Yes, I think it's a great question. As a clinician, we worry about progression to cirrhosis and decompensation. And what we don't talk a lot about is halting progression of disease, which I think is just as important as regression, if I can prevent a patient from progressing from one stage to the next. Yes, we'd like to have regression of disease and cure for sure, but one thing we don't talk a ton about, and I think it's important to notice, if I can arrest disease in a certain spot and you're asymptomatic and I can keep you there, I think that's also a very positive thing. As Becky alluded to, we're measuring lots of noninvasive tests. More and more, we're learning how these tests correlate to outcomes. We see significant data sets coming out, making MRE to outcomes. So same thing for ALT, as Becky mentioned, we now have it with FIB-4. We have it for FibroScan as well, the combination of FIB-4 and FibroScan. I think it's also important to realize that you don't get fibrosis without liver cell damage and inflammation. And there's a collinearity that exists between NASH and fibrosis. And I think it's clear to show that -- it's clearly been shown in multiple different data sets, including all the way back to Elafibranor with Genfit, where you improve the NAFLD activity score, we see improvement in fibrosis. And so I think at the end of the day, it's all important. You need to improve the comorbidities of these patients, you need to improve the histopathology, not only fibrosis but also underlying NASH. And so at the end of the day, we're going to have that data available, and I'm very hopeful that we'll be able to hit on all of those endpoints.

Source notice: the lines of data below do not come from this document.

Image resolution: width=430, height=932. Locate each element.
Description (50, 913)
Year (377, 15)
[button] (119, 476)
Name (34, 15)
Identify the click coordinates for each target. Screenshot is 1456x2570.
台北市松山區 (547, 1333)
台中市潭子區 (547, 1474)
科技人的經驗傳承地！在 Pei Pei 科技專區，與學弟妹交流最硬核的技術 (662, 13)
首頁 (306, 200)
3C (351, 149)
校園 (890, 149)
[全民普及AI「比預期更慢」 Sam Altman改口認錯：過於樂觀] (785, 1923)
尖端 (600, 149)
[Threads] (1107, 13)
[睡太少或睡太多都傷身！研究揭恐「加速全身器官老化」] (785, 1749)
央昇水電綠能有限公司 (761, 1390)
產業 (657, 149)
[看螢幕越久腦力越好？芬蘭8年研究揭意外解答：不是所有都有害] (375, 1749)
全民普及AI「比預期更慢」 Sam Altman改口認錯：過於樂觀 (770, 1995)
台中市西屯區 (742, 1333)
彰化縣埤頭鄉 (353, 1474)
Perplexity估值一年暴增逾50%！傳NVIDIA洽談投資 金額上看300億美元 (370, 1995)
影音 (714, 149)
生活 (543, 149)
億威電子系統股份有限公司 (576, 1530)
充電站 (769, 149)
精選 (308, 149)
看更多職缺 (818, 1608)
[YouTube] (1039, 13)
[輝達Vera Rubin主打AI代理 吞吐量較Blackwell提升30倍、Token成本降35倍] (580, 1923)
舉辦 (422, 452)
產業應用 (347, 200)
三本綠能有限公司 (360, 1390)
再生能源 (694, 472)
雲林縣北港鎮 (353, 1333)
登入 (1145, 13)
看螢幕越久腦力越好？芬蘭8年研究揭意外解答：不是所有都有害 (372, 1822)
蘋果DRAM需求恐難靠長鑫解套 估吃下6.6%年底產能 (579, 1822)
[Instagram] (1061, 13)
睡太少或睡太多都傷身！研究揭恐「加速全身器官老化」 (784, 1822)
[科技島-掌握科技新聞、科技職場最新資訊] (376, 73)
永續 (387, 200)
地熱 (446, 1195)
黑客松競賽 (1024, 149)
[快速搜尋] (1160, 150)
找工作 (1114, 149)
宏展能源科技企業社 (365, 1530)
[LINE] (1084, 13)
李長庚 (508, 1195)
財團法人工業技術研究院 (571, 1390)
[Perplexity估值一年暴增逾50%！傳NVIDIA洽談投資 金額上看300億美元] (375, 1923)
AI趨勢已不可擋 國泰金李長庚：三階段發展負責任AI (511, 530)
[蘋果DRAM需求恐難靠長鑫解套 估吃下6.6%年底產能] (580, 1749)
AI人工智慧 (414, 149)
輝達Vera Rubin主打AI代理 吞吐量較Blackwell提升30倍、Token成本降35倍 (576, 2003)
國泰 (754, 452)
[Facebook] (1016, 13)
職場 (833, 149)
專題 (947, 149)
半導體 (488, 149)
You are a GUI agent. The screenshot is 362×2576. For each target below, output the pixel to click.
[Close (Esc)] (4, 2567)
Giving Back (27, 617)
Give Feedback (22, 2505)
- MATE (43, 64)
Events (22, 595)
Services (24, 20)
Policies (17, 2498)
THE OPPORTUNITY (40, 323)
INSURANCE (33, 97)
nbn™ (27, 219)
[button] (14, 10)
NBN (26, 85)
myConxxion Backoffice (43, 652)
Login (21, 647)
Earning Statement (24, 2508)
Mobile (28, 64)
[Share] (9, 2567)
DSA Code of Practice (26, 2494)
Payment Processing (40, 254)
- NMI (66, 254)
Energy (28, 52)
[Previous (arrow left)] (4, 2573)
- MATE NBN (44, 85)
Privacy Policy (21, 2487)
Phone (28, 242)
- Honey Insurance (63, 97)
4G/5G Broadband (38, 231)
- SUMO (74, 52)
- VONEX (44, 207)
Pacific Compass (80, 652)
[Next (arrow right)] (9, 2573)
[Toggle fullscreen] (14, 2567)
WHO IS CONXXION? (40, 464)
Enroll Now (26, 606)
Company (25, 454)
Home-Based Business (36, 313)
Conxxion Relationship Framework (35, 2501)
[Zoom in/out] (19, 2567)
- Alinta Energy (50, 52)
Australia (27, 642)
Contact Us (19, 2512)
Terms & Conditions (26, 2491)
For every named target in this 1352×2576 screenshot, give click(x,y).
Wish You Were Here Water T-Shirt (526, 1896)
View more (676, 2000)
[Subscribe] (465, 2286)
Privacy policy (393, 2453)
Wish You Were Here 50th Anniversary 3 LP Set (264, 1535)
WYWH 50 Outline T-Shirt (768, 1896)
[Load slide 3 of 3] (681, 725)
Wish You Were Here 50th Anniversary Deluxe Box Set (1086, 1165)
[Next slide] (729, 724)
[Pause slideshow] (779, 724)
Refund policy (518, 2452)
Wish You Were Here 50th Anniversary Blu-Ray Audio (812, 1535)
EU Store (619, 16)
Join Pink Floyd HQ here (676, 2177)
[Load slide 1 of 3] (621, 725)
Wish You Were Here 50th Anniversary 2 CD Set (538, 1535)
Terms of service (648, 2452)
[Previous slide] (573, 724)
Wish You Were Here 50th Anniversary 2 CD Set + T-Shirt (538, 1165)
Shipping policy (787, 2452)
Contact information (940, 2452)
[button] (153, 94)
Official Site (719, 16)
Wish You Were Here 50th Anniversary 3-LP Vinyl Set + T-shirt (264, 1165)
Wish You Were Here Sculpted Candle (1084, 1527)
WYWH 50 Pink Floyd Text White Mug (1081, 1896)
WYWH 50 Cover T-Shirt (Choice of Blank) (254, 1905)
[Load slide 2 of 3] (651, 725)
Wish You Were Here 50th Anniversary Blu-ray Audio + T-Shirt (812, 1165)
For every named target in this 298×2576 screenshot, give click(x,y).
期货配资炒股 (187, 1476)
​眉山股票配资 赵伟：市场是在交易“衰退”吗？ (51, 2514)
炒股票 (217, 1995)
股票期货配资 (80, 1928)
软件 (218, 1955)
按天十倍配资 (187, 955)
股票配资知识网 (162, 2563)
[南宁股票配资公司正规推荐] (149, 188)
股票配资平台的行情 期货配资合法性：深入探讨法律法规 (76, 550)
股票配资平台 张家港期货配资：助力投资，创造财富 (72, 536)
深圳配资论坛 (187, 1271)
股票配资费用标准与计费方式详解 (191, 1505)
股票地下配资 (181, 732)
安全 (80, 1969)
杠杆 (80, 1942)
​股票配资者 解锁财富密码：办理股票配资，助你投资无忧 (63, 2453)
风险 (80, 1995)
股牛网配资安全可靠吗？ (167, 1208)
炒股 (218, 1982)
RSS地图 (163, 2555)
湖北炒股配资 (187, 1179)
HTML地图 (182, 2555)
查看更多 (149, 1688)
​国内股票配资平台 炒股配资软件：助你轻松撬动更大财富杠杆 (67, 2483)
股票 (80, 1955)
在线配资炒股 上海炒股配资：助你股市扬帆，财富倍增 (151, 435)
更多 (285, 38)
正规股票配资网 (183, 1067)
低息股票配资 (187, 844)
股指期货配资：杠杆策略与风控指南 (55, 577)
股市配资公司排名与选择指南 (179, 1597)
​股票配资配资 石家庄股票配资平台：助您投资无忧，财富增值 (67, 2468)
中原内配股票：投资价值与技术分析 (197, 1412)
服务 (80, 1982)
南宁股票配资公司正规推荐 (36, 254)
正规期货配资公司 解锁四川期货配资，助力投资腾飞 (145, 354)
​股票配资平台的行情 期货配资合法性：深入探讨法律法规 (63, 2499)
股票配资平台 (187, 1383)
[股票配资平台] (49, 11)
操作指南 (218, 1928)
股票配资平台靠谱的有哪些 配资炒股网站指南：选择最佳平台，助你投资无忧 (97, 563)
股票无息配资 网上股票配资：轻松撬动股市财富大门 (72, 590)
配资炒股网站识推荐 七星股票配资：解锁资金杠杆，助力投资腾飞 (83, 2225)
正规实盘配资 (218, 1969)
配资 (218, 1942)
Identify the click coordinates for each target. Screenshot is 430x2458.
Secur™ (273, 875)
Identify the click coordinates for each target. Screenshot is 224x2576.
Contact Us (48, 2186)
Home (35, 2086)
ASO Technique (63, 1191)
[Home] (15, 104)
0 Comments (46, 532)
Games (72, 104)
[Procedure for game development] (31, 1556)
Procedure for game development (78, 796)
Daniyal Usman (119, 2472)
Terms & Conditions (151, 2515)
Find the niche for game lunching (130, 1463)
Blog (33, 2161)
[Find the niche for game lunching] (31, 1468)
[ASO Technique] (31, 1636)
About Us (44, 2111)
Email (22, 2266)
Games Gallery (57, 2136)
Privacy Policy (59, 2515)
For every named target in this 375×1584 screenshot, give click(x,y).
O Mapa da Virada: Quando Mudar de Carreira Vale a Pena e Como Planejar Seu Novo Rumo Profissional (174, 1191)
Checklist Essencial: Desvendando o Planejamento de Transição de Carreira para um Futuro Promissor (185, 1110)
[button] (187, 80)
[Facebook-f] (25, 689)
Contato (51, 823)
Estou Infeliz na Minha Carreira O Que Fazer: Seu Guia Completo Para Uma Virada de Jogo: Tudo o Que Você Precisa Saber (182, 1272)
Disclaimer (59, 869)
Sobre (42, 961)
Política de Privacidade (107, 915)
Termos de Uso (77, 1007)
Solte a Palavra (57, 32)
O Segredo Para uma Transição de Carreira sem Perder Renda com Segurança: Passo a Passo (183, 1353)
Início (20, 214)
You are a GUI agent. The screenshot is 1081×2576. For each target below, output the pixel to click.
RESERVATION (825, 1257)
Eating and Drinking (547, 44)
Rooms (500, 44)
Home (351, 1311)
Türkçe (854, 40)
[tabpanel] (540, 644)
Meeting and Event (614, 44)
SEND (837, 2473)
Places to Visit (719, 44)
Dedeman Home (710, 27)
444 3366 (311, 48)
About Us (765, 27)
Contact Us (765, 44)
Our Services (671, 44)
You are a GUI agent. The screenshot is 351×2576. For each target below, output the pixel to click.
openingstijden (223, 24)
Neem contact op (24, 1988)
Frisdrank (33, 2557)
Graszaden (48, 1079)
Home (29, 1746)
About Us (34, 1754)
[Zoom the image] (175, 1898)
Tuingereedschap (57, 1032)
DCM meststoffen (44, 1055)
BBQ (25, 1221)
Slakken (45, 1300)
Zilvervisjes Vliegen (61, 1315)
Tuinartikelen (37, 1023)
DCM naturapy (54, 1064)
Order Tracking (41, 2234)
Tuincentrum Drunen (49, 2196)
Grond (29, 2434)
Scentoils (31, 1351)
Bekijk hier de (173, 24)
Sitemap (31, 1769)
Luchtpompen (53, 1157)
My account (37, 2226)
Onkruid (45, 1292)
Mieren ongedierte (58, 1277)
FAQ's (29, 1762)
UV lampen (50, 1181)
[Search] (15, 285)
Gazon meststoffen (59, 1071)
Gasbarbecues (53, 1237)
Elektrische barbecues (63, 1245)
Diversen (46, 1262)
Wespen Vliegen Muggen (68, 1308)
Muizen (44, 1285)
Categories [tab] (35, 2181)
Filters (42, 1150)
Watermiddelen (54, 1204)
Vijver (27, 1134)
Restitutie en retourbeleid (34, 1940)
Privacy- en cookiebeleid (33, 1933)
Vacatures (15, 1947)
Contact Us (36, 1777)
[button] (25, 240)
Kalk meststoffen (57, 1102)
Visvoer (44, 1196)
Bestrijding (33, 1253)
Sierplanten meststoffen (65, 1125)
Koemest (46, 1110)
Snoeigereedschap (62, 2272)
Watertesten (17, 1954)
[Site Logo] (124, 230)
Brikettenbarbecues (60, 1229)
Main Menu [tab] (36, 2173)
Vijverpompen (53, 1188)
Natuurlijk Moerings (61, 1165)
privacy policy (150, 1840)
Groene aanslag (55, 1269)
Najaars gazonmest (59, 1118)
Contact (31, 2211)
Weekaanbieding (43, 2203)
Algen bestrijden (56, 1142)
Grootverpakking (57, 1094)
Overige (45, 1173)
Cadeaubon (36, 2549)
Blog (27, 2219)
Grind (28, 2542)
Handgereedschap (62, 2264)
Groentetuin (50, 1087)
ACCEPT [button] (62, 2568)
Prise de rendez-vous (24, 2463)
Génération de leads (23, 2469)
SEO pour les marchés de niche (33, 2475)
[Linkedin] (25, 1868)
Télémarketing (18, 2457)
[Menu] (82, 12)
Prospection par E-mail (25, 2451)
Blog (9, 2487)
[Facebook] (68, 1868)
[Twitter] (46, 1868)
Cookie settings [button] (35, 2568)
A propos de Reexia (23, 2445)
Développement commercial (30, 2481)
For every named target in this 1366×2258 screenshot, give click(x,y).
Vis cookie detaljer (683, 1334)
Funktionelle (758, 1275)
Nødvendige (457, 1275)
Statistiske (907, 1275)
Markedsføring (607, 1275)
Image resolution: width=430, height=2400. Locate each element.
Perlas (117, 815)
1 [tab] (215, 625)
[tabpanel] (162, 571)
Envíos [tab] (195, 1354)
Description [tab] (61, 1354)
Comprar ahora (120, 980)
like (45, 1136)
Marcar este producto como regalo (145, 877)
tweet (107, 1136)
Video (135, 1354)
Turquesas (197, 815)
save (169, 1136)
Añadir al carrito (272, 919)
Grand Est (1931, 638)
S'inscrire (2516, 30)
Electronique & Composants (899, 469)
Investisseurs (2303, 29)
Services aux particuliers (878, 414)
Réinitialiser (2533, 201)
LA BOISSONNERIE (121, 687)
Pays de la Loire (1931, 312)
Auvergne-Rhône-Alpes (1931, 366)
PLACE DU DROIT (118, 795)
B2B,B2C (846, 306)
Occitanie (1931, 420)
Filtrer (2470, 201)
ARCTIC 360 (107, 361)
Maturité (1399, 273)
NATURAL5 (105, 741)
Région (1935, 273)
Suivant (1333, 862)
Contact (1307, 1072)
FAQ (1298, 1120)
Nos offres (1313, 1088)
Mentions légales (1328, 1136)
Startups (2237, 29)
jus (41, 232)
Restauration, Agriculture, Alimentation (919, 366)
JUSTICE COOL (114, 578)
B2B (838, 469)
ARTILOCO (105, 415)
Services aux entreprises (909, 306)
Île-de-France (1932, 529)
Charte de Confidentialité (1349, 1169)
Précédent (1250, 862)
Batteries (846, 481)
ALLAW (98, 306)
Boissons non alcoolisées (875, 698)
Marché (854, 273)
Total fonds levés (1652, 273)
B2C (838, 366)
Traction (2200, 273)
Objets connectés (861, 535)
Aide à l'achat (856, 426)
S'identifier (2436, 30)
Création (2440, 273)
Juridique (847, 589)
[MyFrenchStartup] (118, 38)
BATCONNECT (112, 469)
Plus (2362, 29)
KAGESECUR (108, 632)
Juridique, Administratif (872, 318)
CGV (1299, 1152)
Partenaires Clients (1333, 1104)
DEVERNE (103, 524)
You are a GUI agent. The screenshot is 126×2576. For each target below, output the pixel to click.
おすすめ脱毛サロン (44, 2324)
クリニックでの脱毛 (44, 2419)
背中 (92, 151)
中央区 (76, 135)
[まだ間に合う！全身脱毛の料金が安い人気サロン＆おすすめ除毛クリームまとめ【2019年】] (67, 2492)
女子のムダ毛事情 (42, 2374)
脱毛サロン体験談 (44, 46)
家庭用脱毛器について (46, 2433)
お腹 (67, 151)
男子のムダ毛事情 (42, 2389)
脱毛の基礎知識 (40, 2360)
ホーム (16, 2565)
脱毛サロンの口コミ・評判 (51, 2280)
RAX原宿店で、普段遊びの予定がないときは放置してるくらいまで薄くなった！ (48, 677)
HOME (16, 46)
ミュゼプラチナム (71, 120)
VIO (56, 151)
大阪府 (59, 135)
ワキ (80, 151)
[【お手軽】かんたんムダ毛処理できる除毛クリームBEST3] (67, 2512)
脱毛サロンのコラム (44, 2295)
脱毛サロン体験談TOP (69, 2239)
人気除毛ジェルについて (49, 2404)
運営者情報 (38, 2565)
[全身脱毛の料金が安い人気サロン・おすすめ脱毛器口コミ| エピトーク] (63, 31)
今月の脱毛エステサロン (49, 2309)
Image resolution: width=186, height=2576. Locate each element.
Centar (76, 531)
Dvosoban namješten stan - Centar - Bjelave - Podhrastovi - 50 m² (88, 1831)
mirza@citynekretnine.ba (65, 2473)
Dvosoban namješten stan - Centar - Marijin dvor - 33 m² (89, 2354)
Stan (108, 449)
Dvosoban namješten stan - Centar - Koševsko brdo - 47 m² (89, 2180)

So this is Paul. Thanks very much for those remarks, Stephen and for joining us. I'd like to thank all of you for joining us today. As I mentioned in my opening comments, these positive top line data reinforce our belief that resmetirom has the potential to be a transformative therapy for patients with NASH. And we look forward to speaking with you again soon. And with that, I'd ask the operator to end the call.

Ladies and gentlemen, this concludes today's conference call. Thank you for participating. You may now disconnect.